To do a pelvic floor muscle contraction, pretend that there is an elevator in your vagina or anus. Start with the elevator on the ground floor, and then tighten and lift the muscles to bring the elevator up to the fifth floor. Hold it there for five seconds and then bring the elevator up to the 10th floor and hold for another five seconds. When you have completed the squeeze, make sure to bring the elevator all the way to the basement and leave it there for 10 seconds because relaxation is just as important as contraction of these muscles.
Start doing these exercises while lying in bed or on the floor. When you get better at them, you can do them sitting and standing. Do not do these exercises on the toilet because you should be relaxing these muscles when you are evacuating urine or stool.
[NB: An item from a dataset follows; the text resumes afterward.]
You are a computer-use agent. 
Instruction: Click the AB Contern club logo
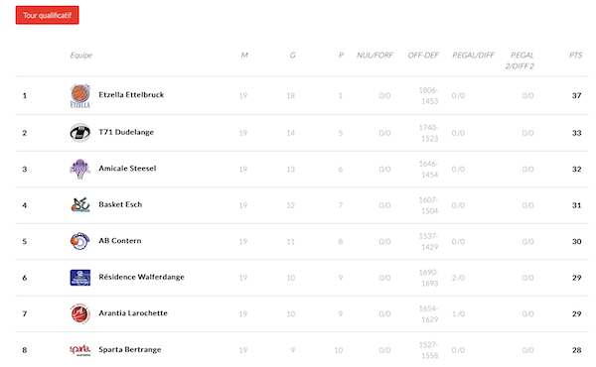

If necessary, ask your doctor for a referral to see a physical therapist who is certified in pelvic floor muscle training. A pelvic floor physical therapist can coach you in your pelvic floor strengthening (Kegel exercises) and can also perform biofeedback, which improves your awareness of what is happening in the bowels.
Important: This content reflects information from various individuals and organizations and may offer alternative or opposing points of view. It should not be used for medical advice, diagnosis or treatment. As always, you should consult with your healthcare provider about your specific health needs.